2.世界平和の道は東洋平和から

2010年5月2日

 世界の中で、今大きなプレゼンスを示しているのは東洋、特に東アジアの中国、韓国、日本を中心とした国々である。

 文明は、アメリカを中心とした西洋の物質文明から太平洋圏を超えて、日本、韓国、中国へと移っている。かつては、東洋文明は停滞した文明として植民地主義の流れにあった西洋列強の草刈り場となって弱体化し、列強国家の弱肉強食の中でみるみる衰退の一途をたどった。

 インド、中国などは、その代表的な国家であり、インドはイギリスの統治の中であえぎ苦しんだことは歴史が示している。中国も同様に大帝国だった清は、国土はあれども、その中で植民地のような状態に陥り、しまいには阿片(アヘン)によって、内外共に崩壊の危機を迎えた。末期の清帝国が儒教文明の持つ官僚主義の腐敗によって、内部が自壊の時を刻んでいたことも間違いないが、それでも、国家が外部勢力によって崩壊する混乱と破壊の状態よりはましだった。

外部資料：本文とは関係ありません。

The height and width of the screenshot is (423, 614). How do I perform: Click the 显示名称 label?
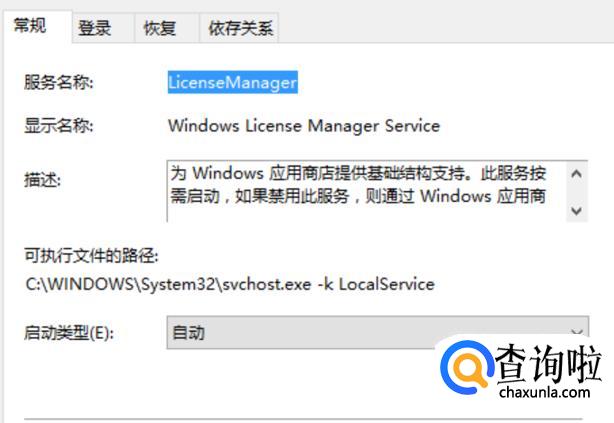pos(58,126)
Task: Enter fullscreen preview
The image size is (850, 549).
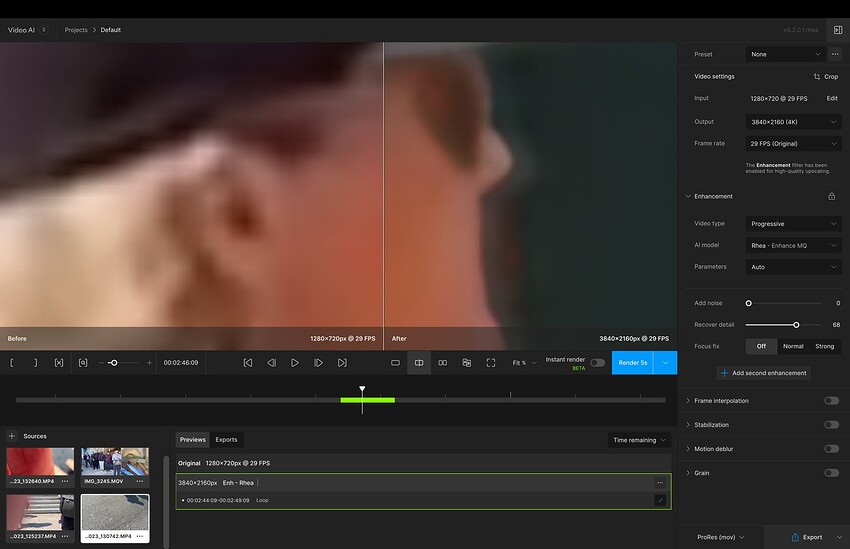Action: [490, 363]
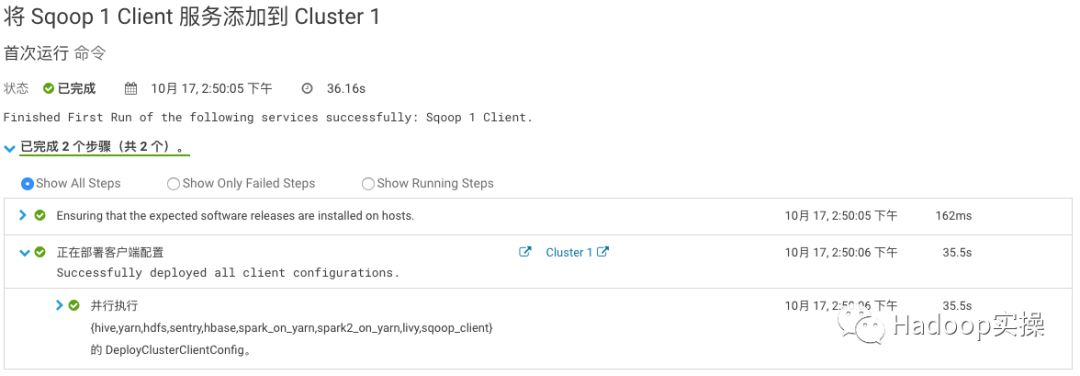This screenshot has height=376, width=1080.
Task: Click the 正在部署客户端配置 step title
Action: [110, 253]
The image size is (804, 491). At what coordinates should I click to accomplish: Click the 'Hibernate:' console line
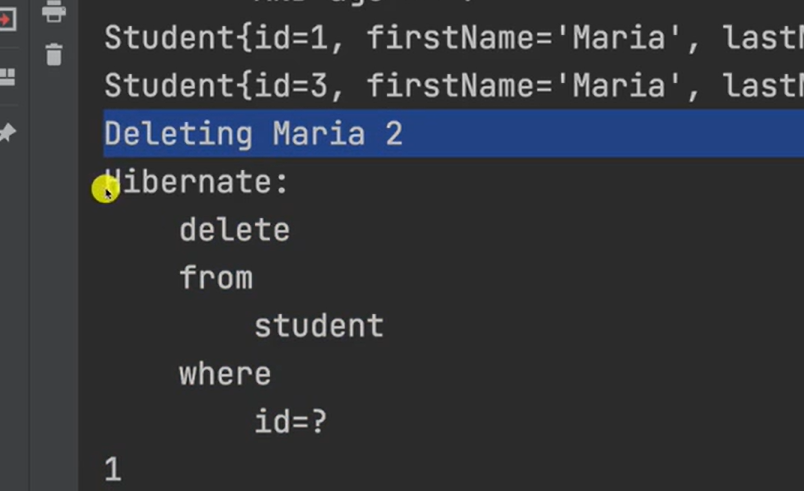(197, 182)
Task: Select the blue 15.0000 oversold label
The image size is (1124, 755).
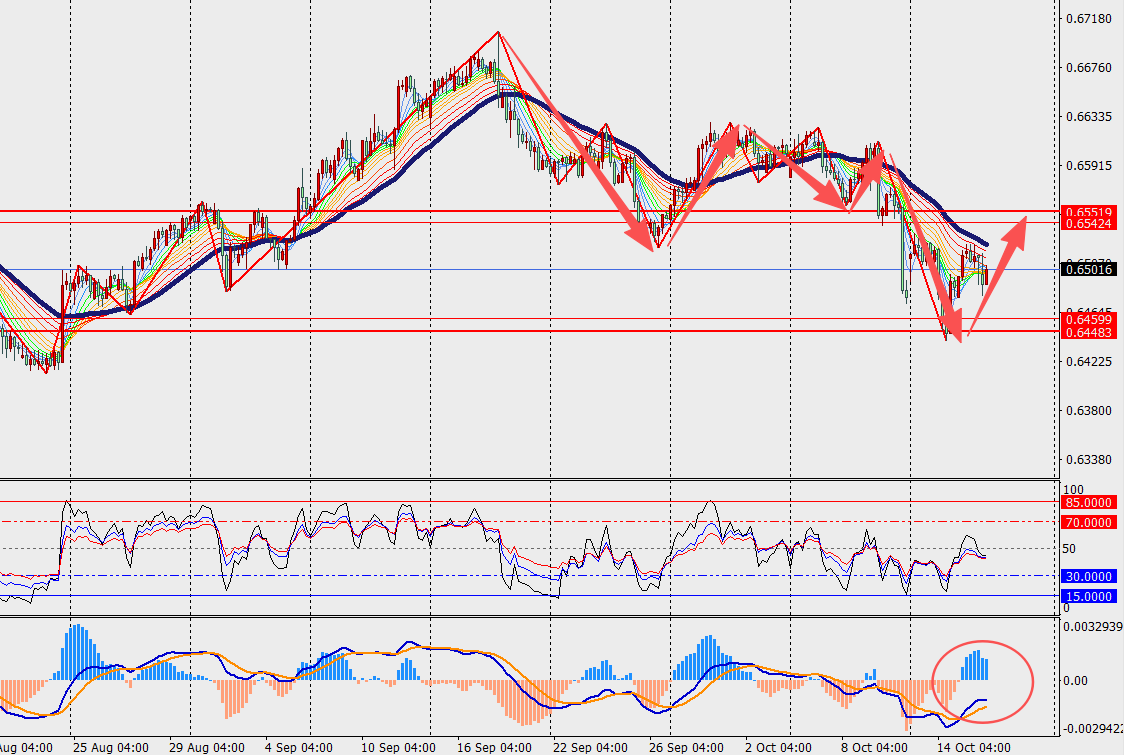Action: click(x=1087, y=597)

 しかし、清は列強の侵略的な資本主義によって経済が破壊され、不正と腐敗が極致に達して、破滅のカウントダウンを迎えた。国の主権が他国の恫喝や侵略によって左右されることほど恐ろしいことはない。東洋文明の雄であり、中華文明が東洋の国々に行ってきたことは、武力威圧の時代が過ぎれば、「冊封体制」と呼ばれるゆるやかな支配体制で終始したことは歴史の示す通りである。

 しかし、その清朝が西洋列強の要求に屈して、さまざまな利権を譲り渡したとき、その中華帝国を宗主としてきた国々は、同じような植民地化の脅威を受けたのだった。

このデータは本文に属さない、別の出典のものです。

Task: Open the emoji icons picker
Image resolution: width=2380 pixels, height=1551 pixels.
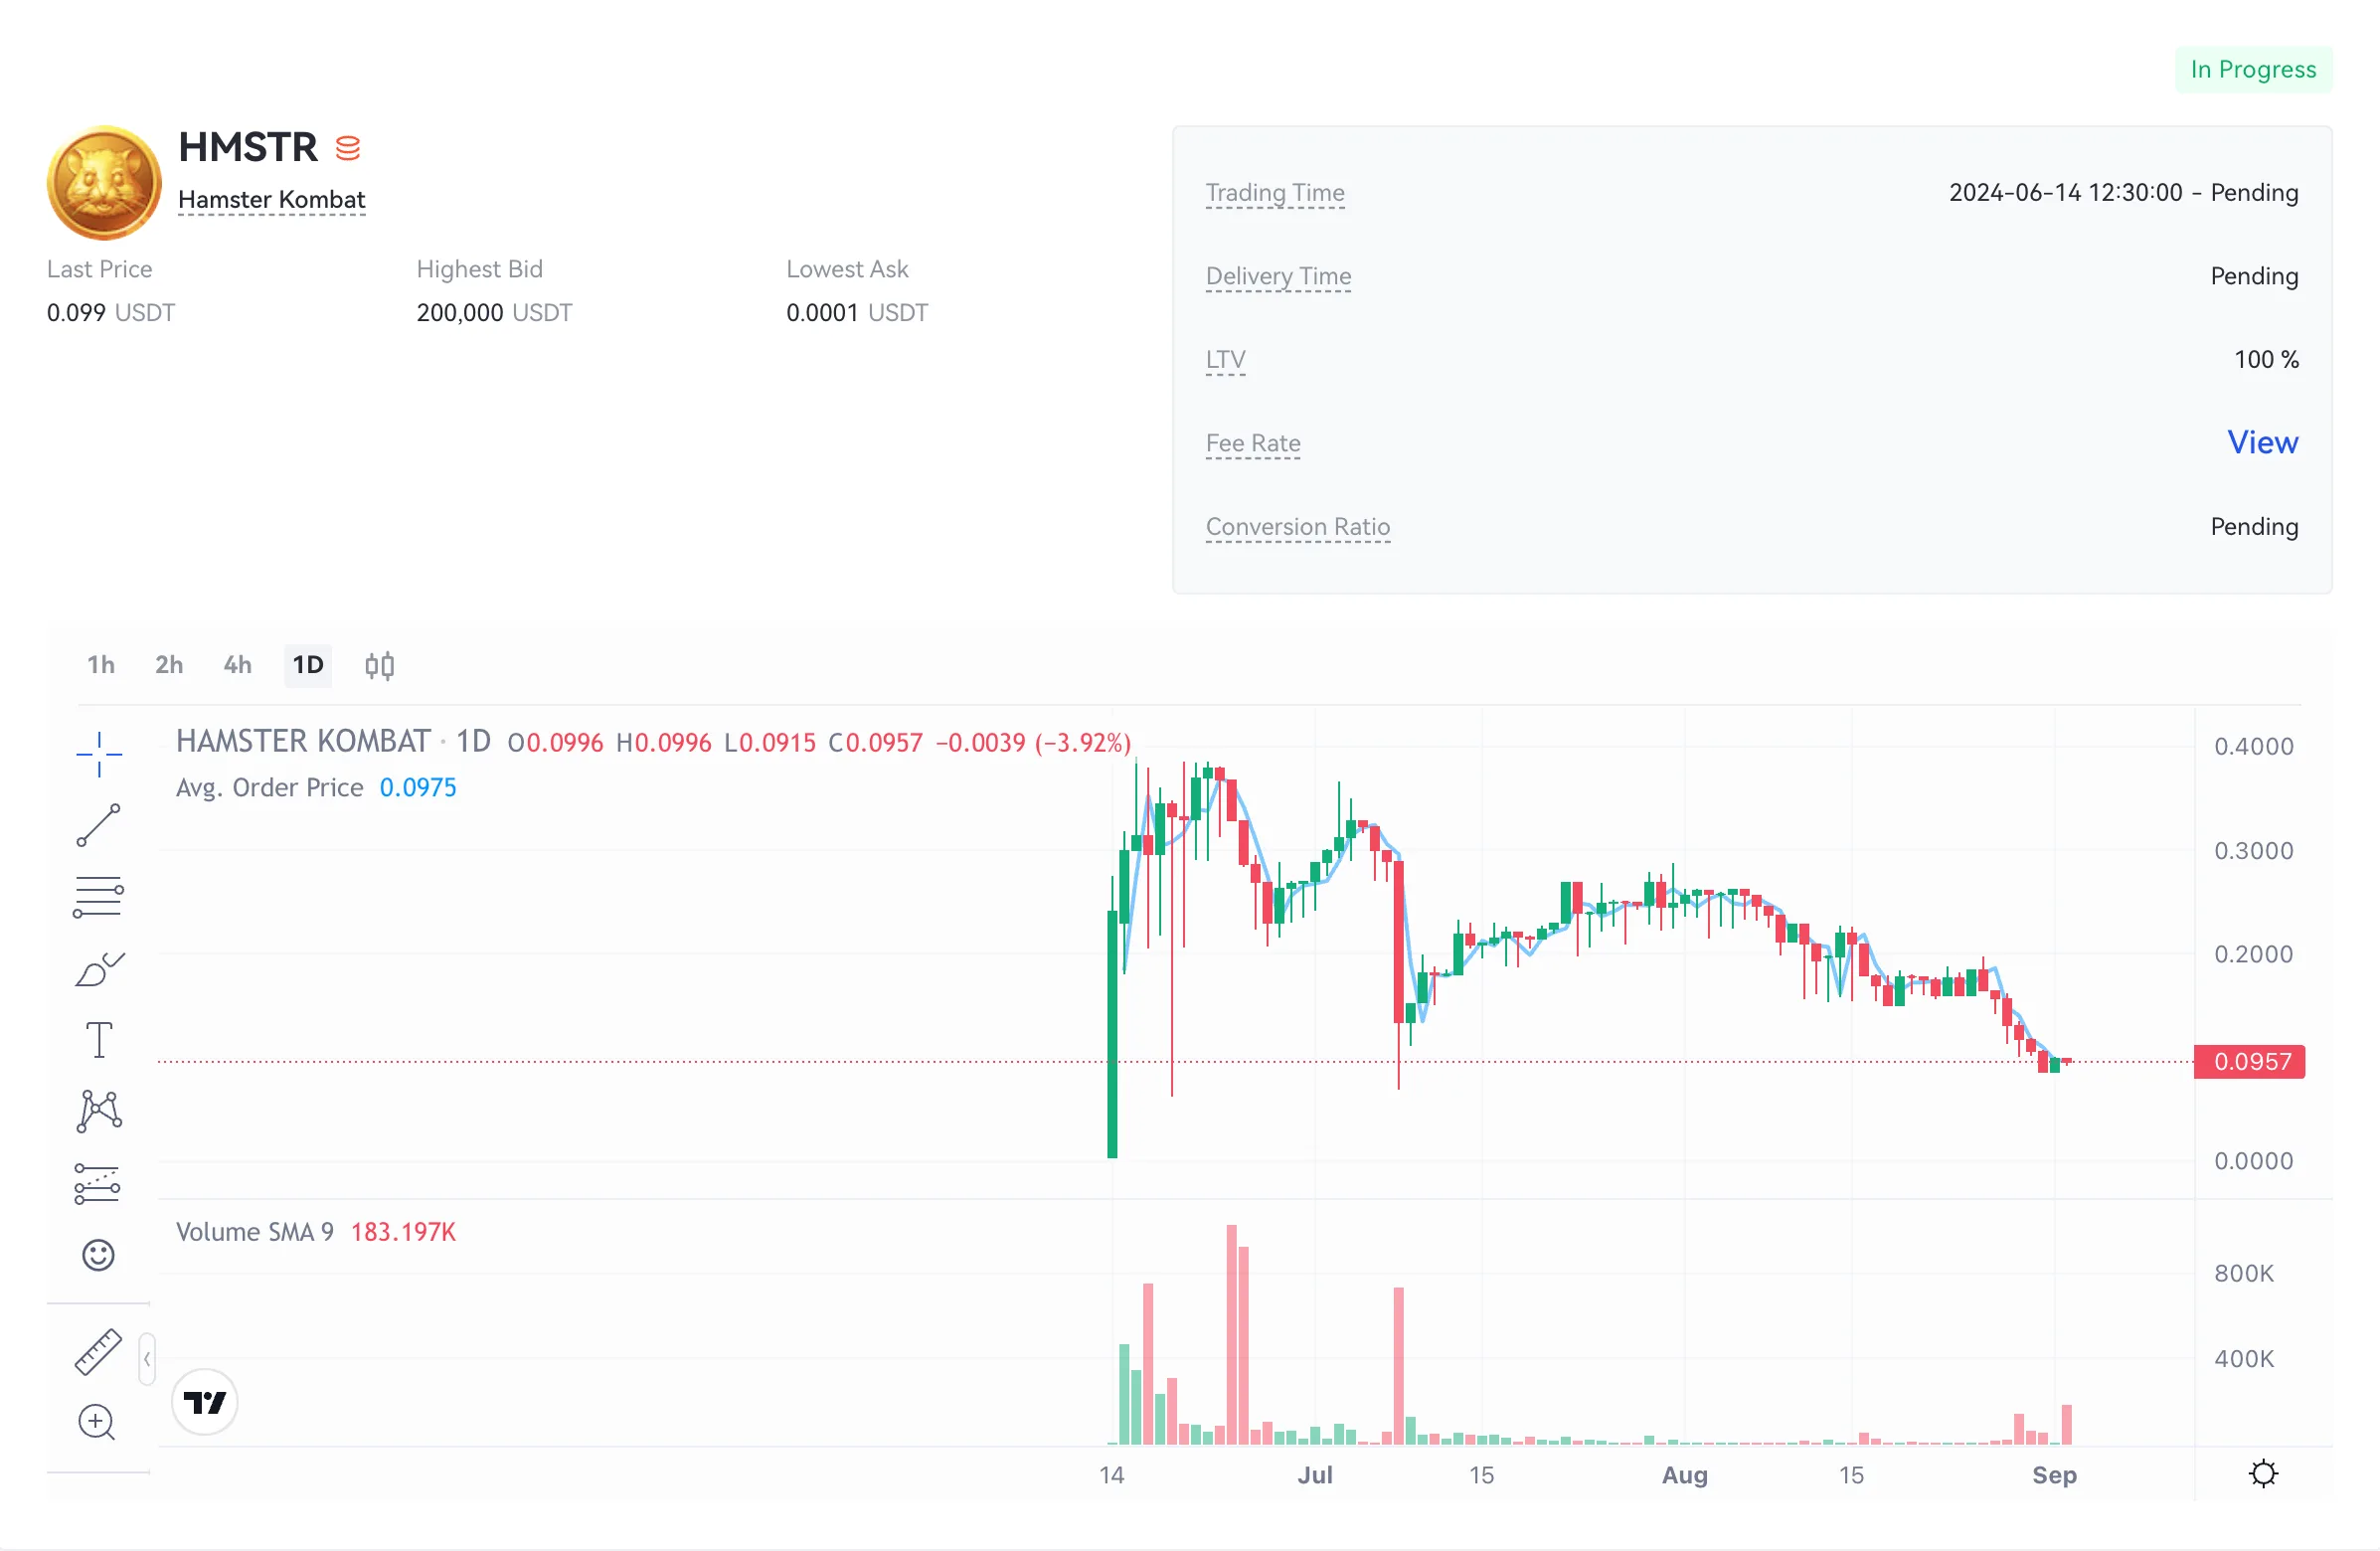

 そのような東洋の諸国を見て、幕末期の日本は西洋の文明を取り入れることで、富国強兵の道をたどり、軍事力を強化することによって自主独立の道を歩んだ。中国の状態を見て西洋列強に対抗しなければ同じような植民地化の危機を迎えると怖れたのだった。それが倒幕とともに幕末志士の胸中にあったことであり、大政奉還の後に、新政府を樹立した日本は、錦の御旗であった鎖国に通じる「攘夷(じょうい)」政策を転換して一転して「開国」の道をたどった。

 この「尊皇攘夷」というスローガンを素朴に信じていた一部の志士たちは、欺かれたようなものだったが、それでも、大がかりな反乱や謀反を起こさなかったのも、目の前に大国・清の崩壊が見えていたからだろう。と同時に、江戸時代を形作ってきた儒教的な倫理観、道徳観念、東洋的な正義観念が武士道精神によって根付いていたために、まずはお上である国家の建て直しに協力するということになったのである。

 明治維新が西洋の革命によって多くの犠牲者を出して行われるのではなく、犠牲も少なく抑えられた「無血革命」に近いのは、こうした国民気質にまで浸透した儒教的精神の背景がなければたやすくは実現しなかっただろう。

 西洋列強に対抗し、国を復興させるために、天皇から庶民にいたるまで意識的あるいは無意識的に協力した結果が短期間の日本の近代国家が形成されたと言うべきだろう。そして、西洋の技術文明を取り入れて、国家体制を整え、軍事力を増強していった。その成果が短期間のうちで実現されたのを見て、東洋の諸国家は、同じ中華文明(儒教文明)にある日本が、その精神によって、西洋列強に圧迫された自分たちの国々を助けてくれるだろうと期待した。

 その東洋諸国家の中で唯一西洋列強と対等になった日本への期待は、同じ儒教圏の李朝末期の韓国でも変わらなかったことは、伊藤博文公を暗殺した安重根義士の絶筆となった「東洋平和論」でも明らかである。

 安重根義士は、西洋列強の侵略を一国の危機ではなく、東洋文明そのものの危機として捉え、日本がその暗雲を払ってくれる同胞と信じたのだ。そのあたりの心情の吐露は、「東洋平和論」に詳しい。より虚心にわれわれがこの「東洋平和論」を読めば、そこに感じるのは同じ東洋人がなぜ助け合うことができなかったのか、西洋文明の悪しき精神に汚染されてしまったのか、という嘆きであり、恨(ハン)である。

 安重根義士は、日本を敵視したのではなく、同じ儒教文明を分かち合った同胞として認識していたのだ。その意味で、安重根義士の本当の精神、その未完の東洋平和への願いを実現することことこそが日本と韓国の新しい友好関係、イコールパートナーしての未来を構築する基礎ではないかと思う。